|
SYNOPSIS
<fetch [METHOD=method] $theurl [$rawdoc]>
or
<fetch PARALLEL[=n] [METHOD=method] [URLS=]$urls [$loopvar ...]>
...
</fetch>
DESCRIPTION The fetch function retrieves URLs, using the HTTP GET
method (or its equivalent for other protocols), and returns the
(unformatted) documents in $ret. The METHOD option,
added in version 3.01.971300000 20001011, specifies an alternate
method; it may be one of OPTIONS, GET, HEAD,
POST, PUT, DELETE, TRACE, MKDIR, or
RENAME. Not all methods are supported by all protocols. Some
methods are mapped to an equivalent method when used with non-HTTP
protocols.
With the first syntax, a single URL (the first value of
$theurl) is retrieved. The urlinfo function
(here) can then be called to obtain more information
about the page just fetched. If a second argument ($rawdoc) is
given, it is used as the raw document source, instead of actually
fetching the URL. This provides a way to obtain the text, links,
etc. of arbitrary script-generated HTML that isn't present on an
actual web page . (To just HTML-decode an
arbitrary string without tag removal, word-wrapping or link parsing,
see the %H code to strfmt with the ! flag,
here.)
With the second (loop) syntax, all of the URLs in $urls are
fetched in parallel, that is, simultaneously. Once the first
(i.e. quickest) URL is completed, the fetch loop is entered,
with $ret set to the raw document source. As subsequent URLs
are completed, the loop is iterated again; once for each member of
$urls. Inside the loop, the urlinfo function can be used
to retrieve further information about the URL just completed.

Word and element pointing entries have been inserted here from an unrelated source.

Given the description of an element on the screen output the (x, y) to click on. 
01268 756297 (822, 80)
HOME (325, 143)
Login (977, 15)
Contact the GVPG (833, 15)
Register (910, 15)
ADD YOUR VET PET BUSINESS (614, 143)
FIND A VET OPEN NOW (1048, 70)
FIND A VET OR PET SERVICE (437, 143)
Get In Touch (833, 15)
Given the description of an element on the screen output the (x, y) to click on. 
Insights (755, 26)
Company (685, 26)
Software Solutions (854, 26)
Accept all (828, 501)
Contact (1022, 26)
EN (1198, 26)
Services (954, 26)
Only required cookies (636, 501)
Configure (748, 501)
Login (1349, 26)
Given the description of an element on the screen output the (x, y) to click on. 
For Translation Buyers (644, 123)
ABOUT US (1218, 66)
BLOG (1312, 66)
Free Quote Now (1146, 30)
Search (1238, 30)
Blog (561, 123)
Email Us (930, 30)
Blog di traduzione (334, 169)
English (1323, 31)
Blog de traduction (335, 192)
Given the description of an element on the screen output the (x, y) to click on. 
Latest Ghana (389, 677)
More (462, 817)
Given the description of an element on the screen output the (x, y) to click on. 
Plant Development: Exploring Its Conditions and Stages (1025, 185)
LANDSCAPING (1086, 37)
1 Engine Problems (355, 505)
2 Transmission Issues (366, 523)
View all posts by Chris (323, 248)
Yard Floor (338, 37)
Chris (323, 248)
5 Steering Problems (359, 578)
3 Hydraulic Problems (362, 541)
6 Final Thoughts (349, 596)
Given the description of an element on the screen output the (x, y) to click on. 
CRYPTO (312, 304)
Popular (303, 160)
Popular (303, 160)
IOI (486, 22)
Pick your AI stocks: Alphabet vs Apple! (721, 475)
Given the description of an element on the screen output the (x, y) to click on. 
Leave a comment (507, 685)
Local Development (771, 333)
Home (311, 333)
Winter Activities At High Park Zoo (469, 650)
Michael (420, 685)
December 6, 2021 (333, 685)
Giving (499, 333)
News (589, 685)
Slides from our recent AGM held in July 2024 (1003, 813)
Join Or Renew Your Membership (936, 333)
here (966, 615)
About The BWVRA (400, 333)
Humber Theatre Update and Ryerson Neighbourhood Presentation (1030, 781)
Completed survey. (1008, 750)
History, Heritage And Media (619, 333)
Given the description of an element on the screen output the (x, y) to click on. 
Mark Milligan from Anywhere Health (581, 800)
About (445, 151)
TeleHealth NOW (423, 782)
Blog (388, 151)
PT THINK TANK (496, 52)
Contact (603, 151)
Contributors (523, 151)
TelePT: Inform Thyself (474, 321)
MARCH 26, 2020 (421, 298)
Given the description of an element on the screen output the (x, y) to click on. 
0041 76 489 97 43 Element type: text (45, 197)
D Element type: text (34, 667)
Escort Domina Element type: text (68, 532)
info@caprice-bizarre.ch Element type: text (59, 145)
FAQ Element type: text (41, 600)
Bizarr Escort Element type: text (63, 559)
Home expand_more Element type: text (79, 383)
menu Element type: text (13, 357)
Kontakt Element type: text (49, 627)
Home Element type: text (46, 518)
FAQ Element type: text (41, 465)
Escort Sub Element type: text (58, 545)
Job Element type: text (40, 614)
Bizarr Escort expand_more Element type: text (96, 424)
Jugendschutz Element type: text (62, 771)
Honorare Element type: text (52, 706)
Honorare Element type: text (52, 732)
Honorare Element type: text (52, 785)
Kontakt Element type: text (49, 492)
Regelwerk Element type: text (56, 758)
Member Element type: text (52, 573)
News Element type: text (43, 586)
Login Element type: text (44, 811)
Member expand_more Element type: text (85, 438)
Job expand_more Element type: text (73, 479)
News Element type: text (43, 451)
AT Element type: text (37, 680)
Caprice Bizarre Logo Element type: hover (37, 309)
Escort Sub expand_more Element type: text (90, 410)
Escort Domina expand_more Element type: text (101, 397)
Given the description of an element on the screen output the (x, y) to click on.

It is important to note with the loop syntax that URLs are returned
fastest-first, which might not be the order they are present in
$urls. For example, suppose two URLs are being fetched where
the first URL takes 10 seconds to download and the other 3 seconds.
With the parallel loop syntax, the second will probably be returned
first, after 3 seconds; then 7 seconds later the first will be
completed. A URL that refers to an unresponsive web server will not
hold up other URLs; it is merely returned last, when it times out.
As an aid in tracking which URL was returned in each iteration, the
$urls variable and any subsequent $loopvar variables are
looped over in the fetch, but in the same order as returned
URLs. Thus $urls is set to the URL just retrieved inside the
loop.
The special variables $loop and $next are set and
incremented inside the loop as well: $loop starts at 0,
$next at 1.
If an argument to PARALLEL is given, only that many URLs
will be fetched simultaneously; the remaining ones are started only as
the first ones complete. The default (no argument to PARALLEL)
is to start fetching all URLs initially (in version 4 and earlier)
or only 10 at a time (version 5 and later).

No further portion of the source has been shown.